When she leaves, as she inevitably does, she sometimes forgets to say goodbye.


For fifteen minutes every morning, Jackson is angry. Angry, yet persistently happy. Breathing momentarily becomes short and slightly painful. His knees ache with tightness despite the methodical stretching. The earth below him becomes his enemy, briefly, before transforming into his greatest ally for the next four hours. He feels his lungs trying to expand.

Then, finally accepting the packed dirt and wind and gravity as his friends, his breathing eases and levels. His body is beginning to catch on to the rhythm. He is aware of everything moving through him, blood and air and water. Energy and other forces he can’t name or even describe. A power radiating from his core, propelling his body forward.

His vision narrows. There are, suddenly, no spruce trees lining the edge of the road. No clouds in the sky. No birds in either trees or sky. The distraction that is the world disappears for him and all he sees is a tiny pinpoint on the horizon ahead. A target.

Something rises to the surface. It is a familiar feeling that is neither pleasant nor unpleasant. Strangely, it feels like falling, though he is ascending the gravelly Murphy Dome Road. The last element—the heartbeat battering against him from the inside—will not begin to satisfy him for over an hour. It will come when he forgets he is waiting and carry him to the end.


She is bent and heaving over a toilet when Agnes remembers a professor quoting Kierkegaard to her once on an occasion much like this one: “Anxiety is the dizziness of freedom.” The thought of this makes her even more nauseous, her stomach even tighter. She stands up and leans against the door of the stall.

Nothing about this seems even remotely liberating.

Winter days are short. Nights are long. The black-capped chickadees survive the long nights on the seeds and insects they’ve eaten throughout the day.

Agnes repeats the phrases to herself like a mantra: Short days. Long nights.

She is presenting some of her research, locating chickadees and observing their behavior during the winter months in Fairbanks. The miraculous way they survive. The audience is mostly students, many of them required to come for class credit. But students, colleagues, or experts in the field, it doesn’t matter. They are all people and she has forgotten her first words, how she intended to begin.
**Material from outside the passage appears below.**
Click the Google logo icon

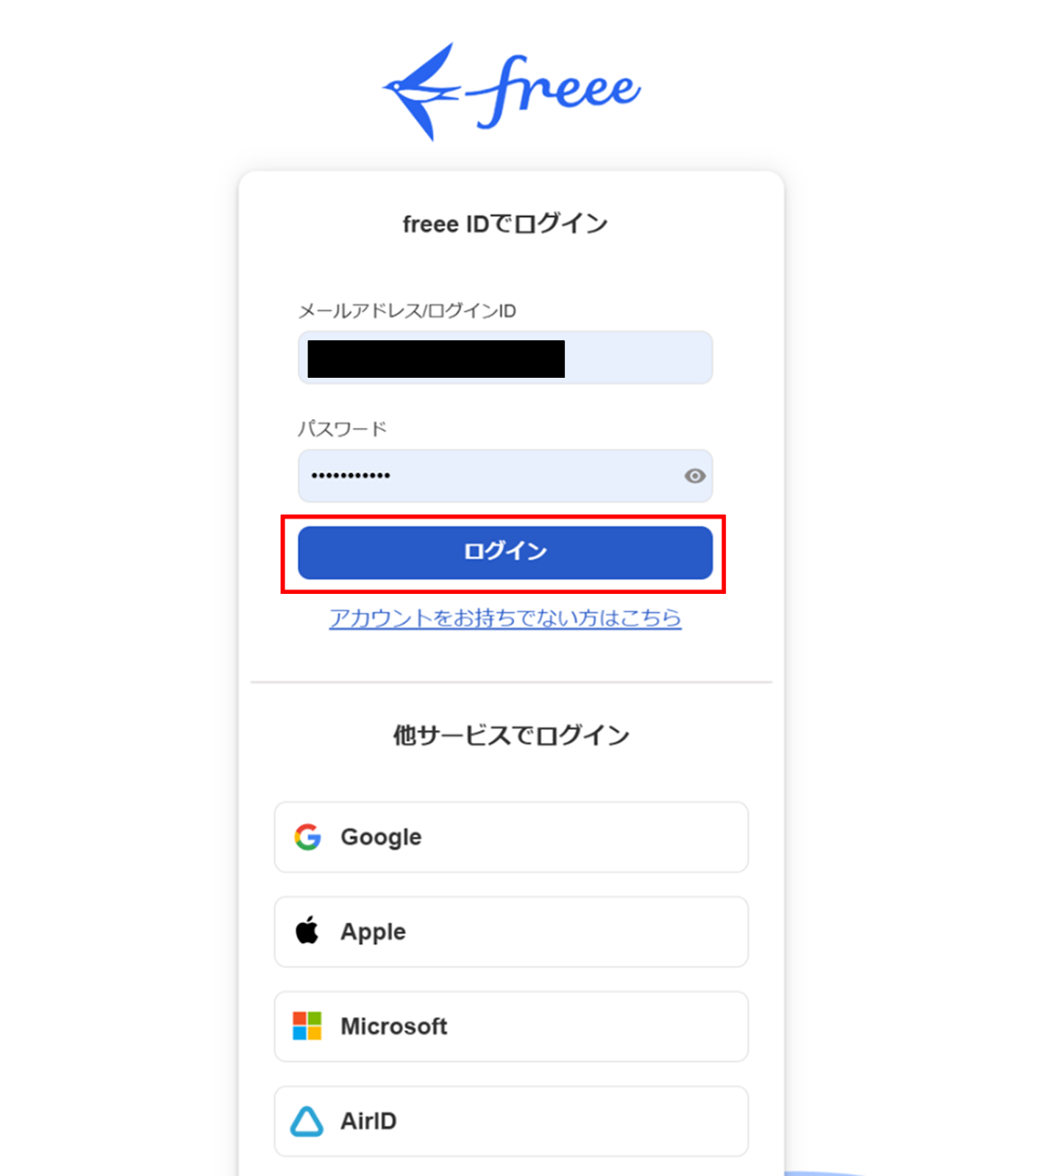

She washes her face in the sink and drinks some water.

Only half the seats are filled when Agnes gets to the podium and spreads her papers out in front of her. There isn’t much written down that will help her. She knows the information inside and out, and trying to look at notes while speaking only distracts her and leads to more nervousness. The scribbles and drawings are there to remind her that this is about two things: birds and survival.

More people begin shuffling in.

Finding a roost is the most important task. Without it, they won’t last ten minutes at forty below. Without it, all their hard work will be for nothing.

Agnes rests her hand on the rough sketch of an aspen leaf and looks up and waits for everyone to sit before beginning to speak. She forgets to introduce herself and starts by asking what anyone knows about these tiny, fragile creatures. One man raises his hand and begins speaking before she calls on him: “They stay here year-round.”

“Great. What else?” She is looking for a connection. A comment that will give her a path into the subject. It’s a trick she has learned, a way to lose herself.

“They warn each other of danger.”

“Okay,” she says. “Yeah. Their alarm calls are so distinct that even other species of birds will respond to them.” She pauses. Her trick did not work and she’s strayed off track, so she jumps in. “Well, this brings me to what I’m here to talk about. Winter. Short days and long nights for Alaska’s black-capped chickadee.”

Standing against the wall in the back row, one of the environmental science faculty members crosses his arms over his chest doubtfully. Agnes wonders if she will fit under the podium.

She says, “In winter, chickadees put on an extra eight percent of their body fat every day, then burn through it in the night. That’s like a one-hundred-fifty-pound person putting on twelve pounds during the day and then losing it all in his sleep. This works, assuming they find shelter.”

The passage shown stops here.